### [WHAT TO PRODUCE]
Transcribe only what runs from the line containing "Click the BetTemplar logo" through the final line below, exactly, and leave every picture out.

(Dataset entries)
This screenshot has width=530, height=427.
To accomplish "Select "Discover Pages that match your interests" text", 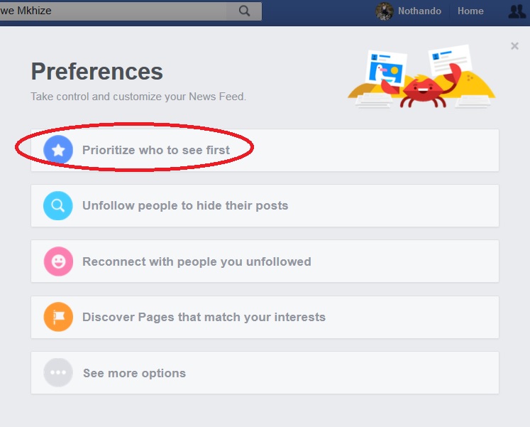I will [204, 317].

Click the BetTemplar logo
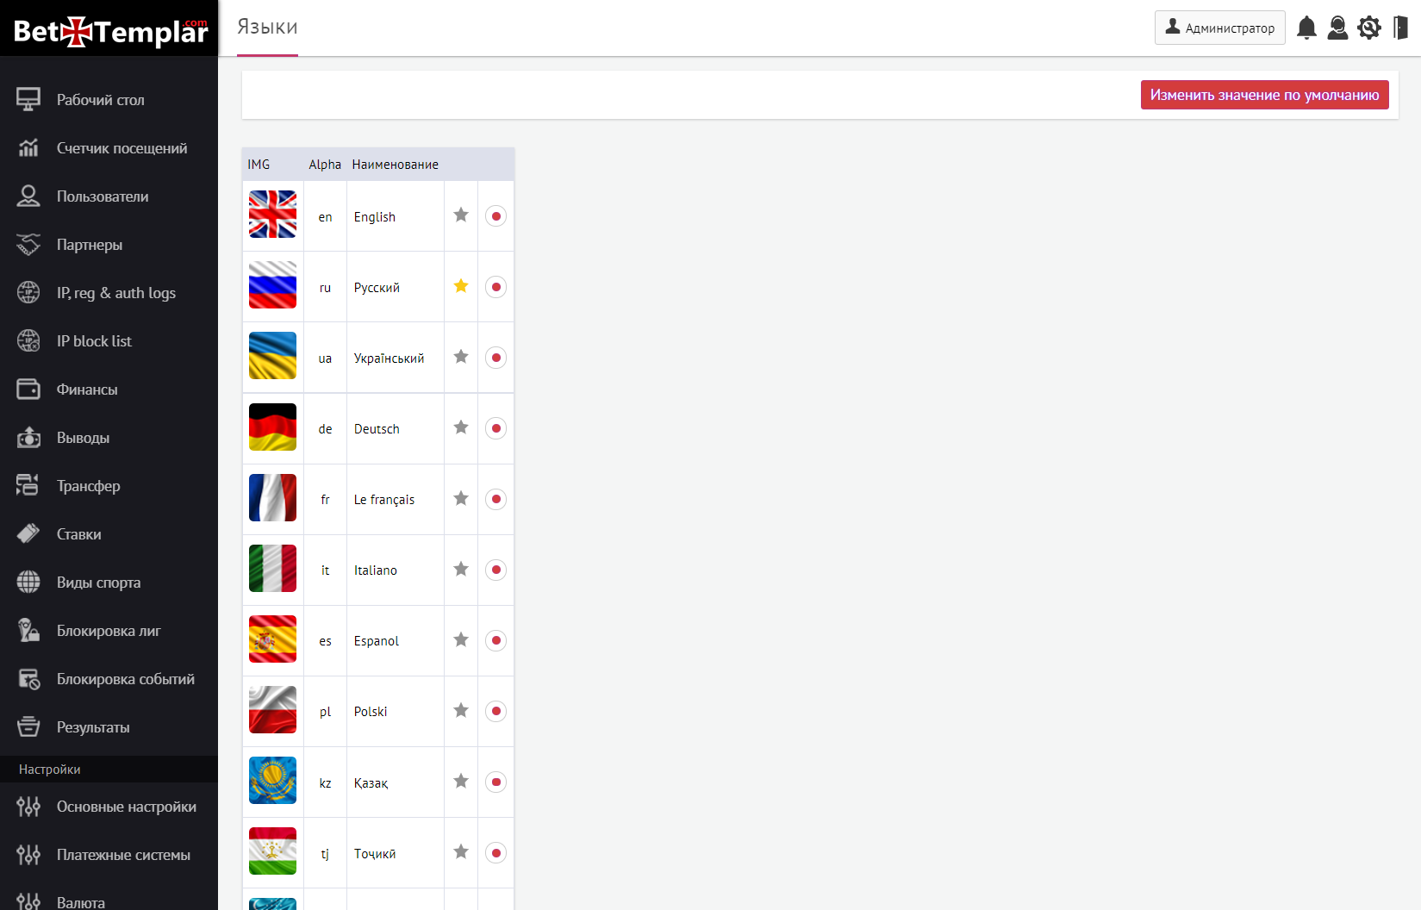(109, 31)
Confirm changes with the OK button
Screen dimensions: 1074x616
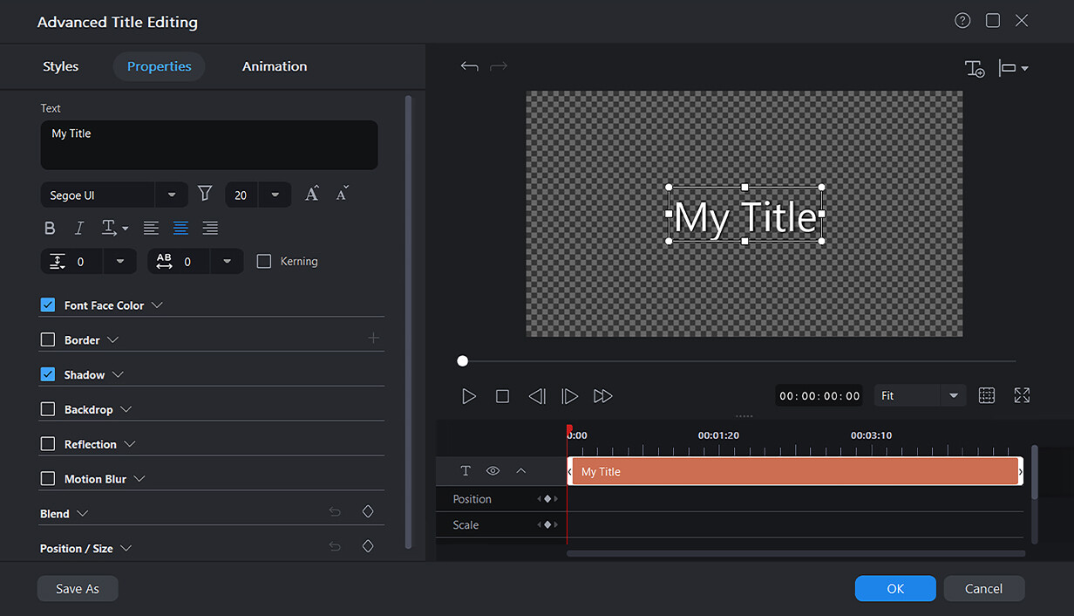[895, 588]
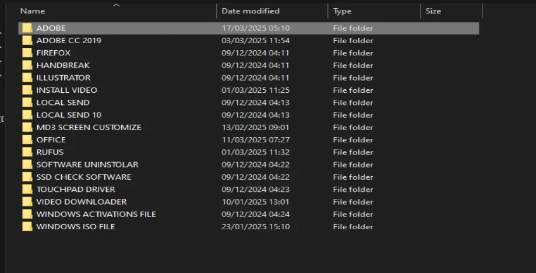Select the FIREFOX folder icon
The image size is (536, 273).
tap(27, 53)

### [RESPONSE TO THIS TASK]
Click the BetTemplar logo
(109, 31)
Confirm changes with the OK button
Screen dimensions: 1074x616
[895, 588]
Select the FIREFOX folder icon
The image size is (536, 273).
tap(27, 53)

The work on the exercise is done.